DATASET RECORDS »
=-=-=

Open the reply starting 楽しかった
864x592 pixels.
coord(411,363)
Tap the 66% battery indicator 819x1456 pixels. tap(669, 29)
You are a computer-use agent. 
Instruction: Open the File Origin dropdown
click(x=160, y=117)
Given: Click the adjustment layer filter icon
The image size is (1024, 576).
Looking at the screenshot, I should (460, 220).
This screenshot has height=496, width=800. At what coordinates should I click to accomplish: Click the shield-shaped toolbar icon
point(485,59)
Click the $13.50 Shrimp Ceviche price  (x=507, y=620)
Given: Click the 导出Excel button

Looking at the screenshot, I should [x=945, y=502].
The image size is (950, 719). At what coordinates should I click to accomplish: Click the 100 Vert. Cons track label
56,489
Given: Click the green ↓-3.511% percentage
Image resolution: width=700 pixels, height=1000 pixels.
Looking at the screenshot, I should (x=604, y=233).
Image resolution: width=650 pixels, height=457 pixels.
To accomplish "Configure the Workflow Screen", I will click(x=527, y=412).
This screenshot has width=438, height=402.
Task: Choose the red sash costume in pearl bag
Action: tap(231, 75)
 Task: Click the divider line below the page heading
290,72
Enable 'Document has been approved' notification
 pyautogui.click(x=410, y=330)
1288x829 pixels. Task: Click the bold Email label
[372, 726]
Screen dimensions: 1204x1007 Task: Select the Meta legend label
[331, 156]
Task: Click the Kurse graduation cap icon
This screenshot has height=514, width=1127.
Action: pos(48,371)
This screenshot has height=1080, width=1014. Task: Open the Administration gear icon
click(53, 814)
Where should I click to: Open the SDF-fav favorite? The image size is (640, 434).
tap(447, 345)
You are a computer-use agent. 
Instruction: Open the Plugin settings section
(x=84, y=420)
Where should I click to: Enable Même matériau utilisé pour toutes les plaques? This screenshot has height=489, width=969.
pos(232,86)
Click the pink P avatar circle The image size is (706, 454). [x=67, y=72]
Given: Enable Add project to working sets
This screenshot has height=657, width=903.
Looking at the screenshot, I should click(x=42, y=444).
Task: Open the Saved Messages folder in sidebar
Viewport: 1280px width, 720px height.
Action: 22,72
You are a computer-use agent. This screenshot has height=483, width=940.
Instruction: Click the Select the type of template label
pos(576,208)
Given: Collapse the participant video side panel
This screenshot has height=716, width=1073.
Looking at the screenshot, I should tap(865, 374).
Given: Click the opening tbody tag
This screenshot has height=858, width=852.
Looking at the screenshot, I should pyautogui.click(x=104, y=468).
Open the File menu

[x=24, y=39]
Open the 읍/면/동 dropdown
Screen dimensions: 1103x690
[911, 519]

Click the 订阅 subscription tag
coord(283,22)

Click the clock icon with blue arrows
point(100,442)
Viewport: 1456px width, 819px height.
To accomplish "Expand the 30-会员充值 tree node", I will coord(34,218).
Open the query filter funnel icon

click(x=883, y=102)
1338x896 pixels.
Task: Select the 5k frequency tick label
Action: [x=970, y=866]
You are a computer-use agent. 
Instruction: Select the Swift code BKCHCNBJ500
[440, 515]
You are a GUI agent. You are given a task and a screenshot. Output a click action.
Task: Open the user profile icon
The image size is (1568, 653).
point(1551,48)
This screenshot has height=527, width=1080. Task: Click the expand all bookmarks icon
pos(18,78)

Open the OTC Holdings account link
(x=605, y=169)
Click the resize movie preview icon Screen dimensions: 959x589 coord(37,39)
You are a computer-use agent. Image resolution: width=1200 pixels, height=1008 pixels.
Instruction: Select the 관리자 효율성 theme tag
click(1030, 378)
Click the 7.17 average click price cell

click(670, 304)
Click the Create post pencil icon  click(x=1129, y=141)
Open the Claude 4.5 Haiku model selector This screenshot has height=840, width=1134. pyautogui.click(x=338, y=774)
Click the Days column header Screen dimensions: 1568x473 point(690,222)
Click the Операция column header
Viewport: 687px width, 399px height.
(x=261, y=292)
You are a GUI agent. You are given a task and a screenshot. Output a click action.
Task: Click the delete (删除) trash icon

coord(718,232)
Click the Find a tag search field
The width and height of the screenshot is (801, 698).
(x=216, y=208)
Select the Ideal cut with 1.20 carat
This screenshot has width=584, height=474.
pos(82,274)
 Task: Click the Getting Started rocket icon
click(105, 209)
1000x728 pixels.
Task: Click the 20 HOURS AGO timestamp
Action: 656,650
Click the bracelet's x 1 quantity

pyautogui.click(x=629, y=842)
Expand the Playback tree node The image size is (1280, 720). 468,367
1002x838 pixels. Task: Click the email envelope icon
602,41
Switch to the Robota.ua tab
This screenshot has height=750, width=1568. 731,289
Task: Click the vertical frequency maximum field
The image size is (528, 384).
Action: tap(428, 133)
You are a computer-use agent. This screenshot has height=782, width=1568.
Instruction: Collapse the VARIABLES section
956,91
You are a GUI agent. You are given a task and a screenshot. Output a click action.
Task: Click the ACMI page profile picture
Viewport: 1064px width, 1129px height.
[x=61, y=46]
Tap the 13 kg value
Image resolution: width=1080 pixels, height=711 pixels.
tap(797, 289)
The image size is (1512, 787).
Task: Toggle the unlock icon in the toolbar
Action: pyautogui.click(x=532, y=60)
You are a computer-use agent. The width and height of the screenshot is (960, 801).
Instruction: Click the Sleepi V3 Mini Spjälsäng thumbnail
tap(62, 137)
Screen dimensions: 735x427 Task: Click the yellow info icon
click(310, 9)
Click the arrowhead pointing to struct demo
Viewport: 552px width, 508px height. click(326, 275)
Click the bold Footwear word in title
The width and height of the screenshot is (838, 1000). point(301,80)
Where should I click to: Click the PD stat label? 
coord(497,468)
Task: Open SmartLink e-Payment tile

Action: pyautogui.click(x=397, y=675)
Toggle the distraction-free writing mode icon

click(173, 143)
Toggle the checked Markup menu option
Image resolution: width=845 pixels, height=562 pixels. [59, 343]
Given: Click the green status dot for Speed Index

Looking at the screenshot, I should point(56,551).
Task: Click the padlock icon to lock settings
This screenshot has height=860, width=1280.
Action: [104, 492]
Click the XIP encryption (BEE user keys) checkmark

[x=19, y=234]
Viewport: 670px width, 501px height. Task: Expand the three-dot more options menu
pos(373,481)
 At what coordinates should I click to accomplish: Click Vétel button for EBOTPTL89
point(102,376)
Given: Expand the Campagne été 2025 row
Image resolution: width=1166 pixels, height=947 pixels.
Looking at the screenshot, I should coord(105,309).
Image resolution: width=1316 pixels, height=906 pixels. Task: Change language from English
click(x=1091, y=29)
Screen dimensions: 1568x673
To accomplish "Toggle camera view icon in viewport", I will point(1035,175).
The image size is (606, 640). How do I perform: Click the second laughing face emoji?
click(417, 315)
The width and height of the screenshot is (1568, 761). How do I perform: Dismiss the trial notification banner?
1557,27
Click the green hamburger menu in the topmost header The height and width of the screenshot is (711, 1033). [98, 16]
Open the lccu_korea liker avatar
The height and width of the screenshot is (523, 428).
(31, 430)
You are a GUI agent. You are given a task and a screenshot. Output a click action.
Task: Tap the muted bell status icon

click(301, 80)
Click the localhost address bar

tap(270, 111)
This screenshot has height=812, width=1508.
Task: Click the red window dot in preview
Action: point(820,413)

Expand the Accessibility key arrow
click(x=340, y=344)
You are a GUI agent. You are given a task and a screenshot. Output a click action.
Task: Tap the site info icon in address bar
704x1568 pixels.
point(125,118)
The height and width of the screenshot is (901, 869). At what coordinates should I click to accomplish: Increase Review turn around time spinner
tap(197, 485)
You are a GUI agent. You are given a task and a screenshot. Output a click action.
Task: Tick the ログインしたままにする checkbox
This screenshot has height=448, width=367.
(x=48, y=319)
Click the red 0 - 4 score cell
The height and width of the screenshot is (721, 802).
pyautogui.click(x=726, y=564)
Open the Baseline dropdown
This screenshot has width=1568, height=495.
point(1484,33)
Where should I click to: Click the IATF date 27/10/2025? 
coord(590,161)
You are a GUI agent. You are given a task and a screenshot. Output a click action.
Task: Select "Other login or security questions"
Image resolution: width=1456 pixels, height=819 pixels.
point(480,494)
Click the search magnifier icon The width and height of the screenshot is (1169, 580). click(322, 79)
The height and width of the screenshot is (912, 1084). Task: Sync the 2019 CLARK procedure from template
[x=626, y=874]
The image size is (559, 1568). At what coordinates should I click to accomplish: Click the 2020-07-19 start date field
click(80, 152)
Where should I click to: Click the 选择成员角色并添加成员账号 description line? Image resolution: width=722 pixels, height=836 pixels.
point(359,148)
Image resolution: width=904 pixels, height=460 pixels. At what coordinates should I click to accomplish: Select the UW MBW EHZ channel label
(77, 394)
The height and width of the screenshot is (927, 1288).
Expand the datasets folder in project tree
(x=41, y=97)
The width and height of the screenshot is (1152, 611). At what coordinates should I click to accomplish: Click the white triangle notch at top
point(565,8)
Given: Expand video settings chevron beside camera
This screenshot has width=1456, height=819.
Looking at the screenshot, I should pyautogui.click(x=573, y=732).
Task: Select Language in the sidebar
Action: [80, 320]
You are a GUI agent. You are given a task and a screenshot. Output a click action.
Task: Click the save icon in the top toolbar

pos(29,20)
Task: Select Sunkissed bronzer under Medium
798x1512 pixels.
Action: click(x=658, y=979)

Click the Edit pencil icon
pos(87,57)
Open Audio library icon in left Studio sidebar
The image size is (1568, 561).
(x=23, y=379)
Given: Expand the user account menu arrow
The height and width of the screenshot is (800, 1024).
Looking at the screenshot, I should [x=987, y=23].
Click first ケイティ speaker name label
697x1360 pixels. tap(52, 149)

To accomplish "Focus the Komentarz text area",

=-=-=

PROBLEM DETAILS »
The response should be the listing above, limited to the lines between the one holding "704x1568 pixels." and the one holding "Click the search", inclusive, reproduced exactly.

YOUR SOLUTION »
704x1568 pixels.
point(125,118)
The height and width of the screenshot is (901, 869). At what coordinates should I click to accomplish: Increase Review turn around time spinner
tap(197, 485)
You are a GUI agent. You are given a task and a screenshot. Output a click action.
Task: Tick the ログインしたままにする checkbox
This screenshot has height=448, width=367.
(x=48, y=319)
Click the red 0 - 4 score cell
The height and width of the screenshot is (721, 802).
pyautogui.click(x=726, y=564)
Open the Baseline dropdown
This screenshot has width=1568, height=495.
point(1484,33)
Where should I click to: Click the IATF date 27/10/2025? 
coord(590,161)
You are a GUI agent. You are given a task and a screenshot. Output a click action.
Task: Select "Other login or security questions"
Image resolution: width=1456 pixels, height=819 pixels.
point(480,494)
Click the search magnifier icon The width and height of the screenshot is (1169, 580). click(322, 79)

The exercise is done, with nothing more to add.